If your wheels are warped, that can also cause the rods to bind. After you get the linkage back together, make sure that the rods will clear the wheel rims.


----------



## bryher (Dec 17, 2011)

Thanks all.



servoguy said:


> Don't forget the E unit has to be vertical to work. It will not work if the loco is lying on its side.
> 
> If you had trouble when you reinstalled the side rods and valve gear, you may have the valve gear installed wrong which will bind up. Make sure the wheels rotate freely after you reassemble everything.


-ok will keep that in mind. I've had this thing apart so many times I'm starting to figure out all the gears and such. 





tjcruiser said:


> Bry,
> 
> I'm thrilled to hear your good news. Patience paid off!
> 
> ...


- thanks TJ. Ok will take some pics as I go (maybe also a video....see below  )






Konga Man said:


> If your wheels are warped, that can also cause the rods to bind. After you get the linkage back together, make sure that the rods will clear the wheel rims.

### PROBLEM TO SOLVE
Write the next part of the forum thread on fixing the locomotive, picking up after its last line.

### ENTRIES
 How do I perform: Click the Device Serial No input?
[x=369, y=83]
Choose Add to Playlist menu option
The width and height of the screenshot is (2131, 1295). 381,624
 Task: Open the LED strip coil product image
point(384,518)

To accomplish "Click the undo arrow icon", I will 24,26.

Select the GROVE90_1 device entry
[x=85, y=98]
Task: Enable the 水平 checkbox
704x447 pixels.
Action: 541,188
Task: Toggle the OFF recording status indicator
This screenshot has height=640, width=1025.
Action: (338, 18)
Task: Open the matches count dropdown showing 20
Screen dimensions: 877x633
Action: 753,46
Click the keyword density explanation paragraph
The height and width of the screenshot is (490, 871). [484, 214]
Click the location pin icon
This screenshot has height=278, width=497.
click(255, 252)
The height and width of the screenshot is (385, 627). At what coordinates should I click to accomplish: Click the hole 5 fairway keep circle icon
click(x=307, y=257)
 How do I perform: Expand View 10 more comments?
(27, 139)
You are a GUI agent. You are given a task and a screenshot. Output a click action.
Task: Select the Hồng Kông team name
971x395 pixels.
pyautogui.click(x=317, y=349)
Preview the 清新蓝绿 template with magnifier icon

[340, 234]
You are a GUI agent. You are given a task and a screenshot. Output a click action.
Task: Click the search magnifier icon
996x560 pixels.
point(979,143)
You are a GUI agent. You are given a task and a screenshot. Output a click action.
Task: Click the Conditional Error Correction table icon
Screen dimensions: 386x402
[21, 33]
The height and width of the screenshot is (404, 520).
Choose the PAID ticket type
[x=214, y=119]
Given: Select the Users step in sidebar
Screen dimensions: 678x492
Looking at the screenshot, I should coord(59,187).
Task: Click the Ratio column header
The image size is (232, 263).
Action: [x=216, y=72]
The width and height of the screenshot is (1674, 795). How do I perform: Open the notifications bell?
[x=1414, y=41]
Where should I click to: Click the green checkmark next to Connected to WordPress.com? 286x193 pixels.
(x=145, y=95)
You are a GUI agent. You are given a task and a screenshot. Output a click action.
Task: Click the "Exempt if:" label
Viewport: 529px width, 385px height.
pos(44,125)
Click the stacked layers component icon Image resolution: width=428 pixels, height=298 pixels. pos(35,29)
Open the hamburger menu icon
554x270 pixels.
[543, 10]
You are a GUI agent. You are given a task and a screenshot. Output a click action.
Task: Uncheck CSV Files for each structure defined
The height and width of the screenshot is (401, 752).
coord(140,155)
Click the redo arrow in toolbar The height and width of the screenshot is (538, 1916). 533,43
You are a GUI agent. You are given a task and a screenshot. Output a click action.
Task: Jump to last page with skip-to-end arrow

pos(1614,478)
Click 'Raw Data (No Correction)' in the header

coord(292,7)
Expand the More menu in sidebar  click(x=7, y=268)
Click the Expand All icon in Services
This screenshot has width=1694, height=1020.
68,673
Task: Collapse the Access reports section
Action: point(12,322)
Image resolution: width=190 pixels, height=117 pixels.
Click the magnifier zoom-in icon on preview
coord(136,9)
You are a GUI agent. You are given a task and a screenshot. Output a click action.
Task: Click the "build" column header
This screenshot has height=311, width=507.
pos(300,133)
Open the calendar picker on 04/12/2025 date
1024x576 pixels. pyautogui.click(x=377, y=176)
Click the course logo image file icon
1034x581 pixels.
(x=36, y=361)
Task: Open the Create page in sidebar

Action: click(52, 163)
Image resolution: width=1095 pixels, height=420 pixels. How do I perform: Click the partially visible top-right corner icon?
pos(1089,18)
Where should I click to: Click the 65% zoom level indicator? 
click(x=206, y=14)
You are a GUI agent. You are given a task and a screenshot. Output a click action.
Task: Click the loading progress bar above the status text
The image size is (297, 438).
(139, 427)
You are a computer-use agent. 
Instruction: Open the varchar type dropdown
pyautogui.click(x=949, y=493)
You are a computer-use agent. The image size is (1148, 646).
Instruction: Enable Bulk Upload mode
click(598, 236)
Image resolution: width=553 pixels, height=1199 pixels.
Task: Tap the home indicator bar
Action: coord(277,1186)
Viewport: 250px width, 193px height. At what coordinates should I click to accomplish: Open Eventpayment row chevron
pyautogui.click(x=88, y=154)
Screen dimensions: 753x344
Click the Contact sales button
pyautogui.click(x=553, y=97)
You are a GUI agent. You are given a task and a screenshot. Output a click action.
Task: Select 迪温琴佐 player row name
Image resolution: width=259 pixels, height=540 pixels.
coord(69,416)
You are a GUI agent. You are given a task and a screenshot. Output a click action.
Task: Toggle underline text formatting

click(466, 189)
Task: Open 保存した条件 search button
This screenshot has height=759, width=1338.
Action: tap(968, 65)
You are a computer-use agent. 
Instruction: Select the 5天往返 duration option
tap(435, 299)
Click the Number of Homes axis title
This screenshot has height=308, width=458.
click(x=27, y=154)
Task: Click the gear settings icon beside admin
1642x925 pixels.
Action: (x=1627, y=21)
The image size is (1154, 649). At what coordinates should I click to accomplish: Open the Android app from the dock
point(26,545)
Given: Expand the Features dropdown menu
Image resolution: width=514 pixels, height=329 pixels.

### WRITTEN REPLY
Got it. I think I've reassembled everything correctly b/c the wheels seem to move freely. However I still hear a little of the same grinding noise that originally caused me to open this up in the first place. If I'm able to post links to videos here, I'll try to take a quick video and link it all in my original thread so as to not hijack this threads off topic. Here's my thread

http://www.modeltrainforum.com/showthread.php?t=9811&page=2


----------



## gunrunnerjohn (Nov 10, 2010)

Note that the AC motors do tend to growl a bit. The vertical ones are worse, like the #41 Army switcher or the #50 gang car, but all of them are on the noisy side.


----------



## bryher (Dec 17, 2011)

hmmm, ok maybe thats it. im gonna try to take a short video of it to try to capture the sound.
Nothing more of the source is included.